– Что же, продолжайте, Майкл, – сказала она.
Все, что он до сих пор сказал, Сильвия уже знала. Она знала также и о том, что Джоанна Феррерс упала с лошади во время охоты в Нью-Форест; как ее принесли в лечебницу, стоявшую на высоком холме над этим морем деревьев; как она долго там лежала с переломанным спинным хребтом.
– Джоанна стойко боролась, не правда ли, Сильвия? Она не хотела сдаваться, ведь правда? Только время от времени у нее нечаянно вырывалось какое-нибудь словечко. Как-то вечером, когда лихорадка на время ее оставила, она сказала с радостным смехом: «Мне свежо, подумайте только». И она вдохнула в себя воздух – сердце при этом сжималось. Но она говорила, что поправляется, что наверное поправится – а потом внезапно приблизился конец. Есть силы, которые устанавливают сроки – к своему сроку Джоанна ослабела. Еще две недели – и она покинула нас во сне.
Так говорил Майкл Кройл. А Сильвия отозвалась вопросительным «да?», которое она произнесла как можно более терпеливым тоном. Все это она также знала, но, несомненно, были какие-то странные вещи, которых она не знала и которые должна была узнать раньше, чем пробьют часы; нечто, преобразившее Майкла Кройла из одинокого сдержанного человека, стоявшего на страже над самим собой, из этого довольно-таки обыкновенного нового Овидия, разглагольствующего о радостях любви. Сильвия торопила его с каким-то волнением, которое она не вполне постигала сама.

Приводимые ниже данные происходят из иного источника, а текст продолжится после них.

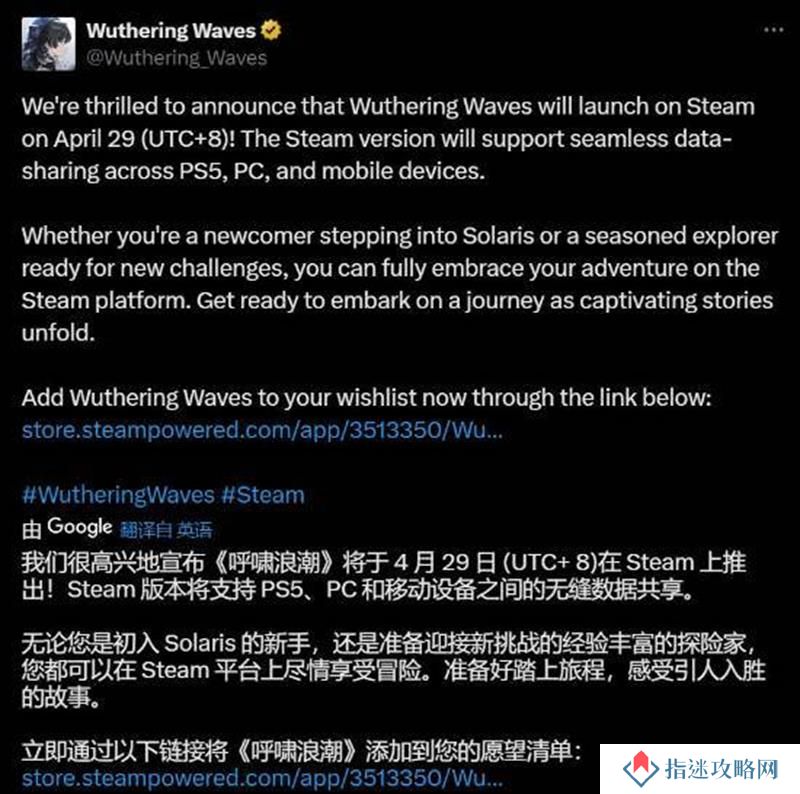The width and height of the screenshot is (800, 794).
Task: Open the Steam store link below Chinese translation
Action: click(x=262, y=779)
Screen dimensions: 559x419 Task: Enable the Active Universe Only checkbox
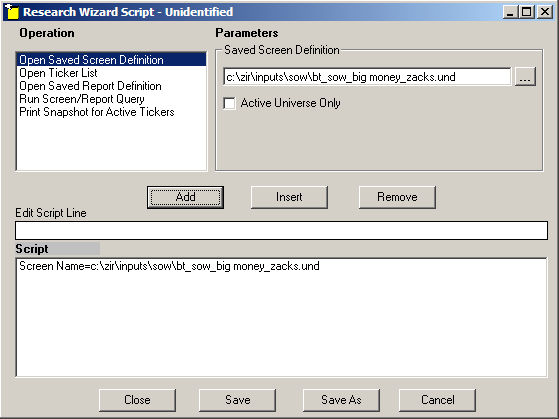tap(230, 103)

«Он должен разделить со мной какую-то странную тайну, – думала Сильвия. – Это будет моя награда за немного сочувствия и за доброе товарищество».
И как раз в своем стремлении испытать нечто, выходящее за пределы обычного человеческого горизонта, она шла дальше от окружавших ее людей, она должна была затем признать, что в эту ночь получила роскошную награду.
– В тот день, когда мне сообщили, что все будет кончено в какие-нибудь две недели, я приехал из Хэмпшира на поезде, – продолжал Кройл. – Я не обращал особого внимания на места, мимо которых проезжал. Я сидел в купе один. Но так случилось, что в одном месте я выглянул из окна. Я увидел склон, весь заросший вереском, белую харчевню на углу дороги и широкую полосу шоссе – полосу всего в несколько ярусов в длину; и тут в первый раз я почувствовал тот ужас, который должен был произойти. Джоанна обычно ездила по этой дороге в моем большом автомобиле, чтобы навестить меня в моем доме у моря. Она радовалась, как ребёнок, великолепной новой игрушке, и, кроме радости по поводу игрушки, она также ощущала – как весело радоваться своей игрушке. Она обычно сидела впереди и отвечала на приветствия полицейских и сторожей, стоявших на перекрестке. Всякая напыщенность вызывала у нее смех. И когда я вдруг выглянул из окна на это место дороги, где – всегда в дни скачек и часто в другие дни – стоял человек, приложив руку к шапке при ее проезде, я почувствовал, о, не в словах, но как течение месяцев и годов, что она уже никогда больше не проедет по этой дороге, до скончания времен, никогда не будет смеяться над собой за то, что разыгрывает важную леди в большом внушительном автомобиле.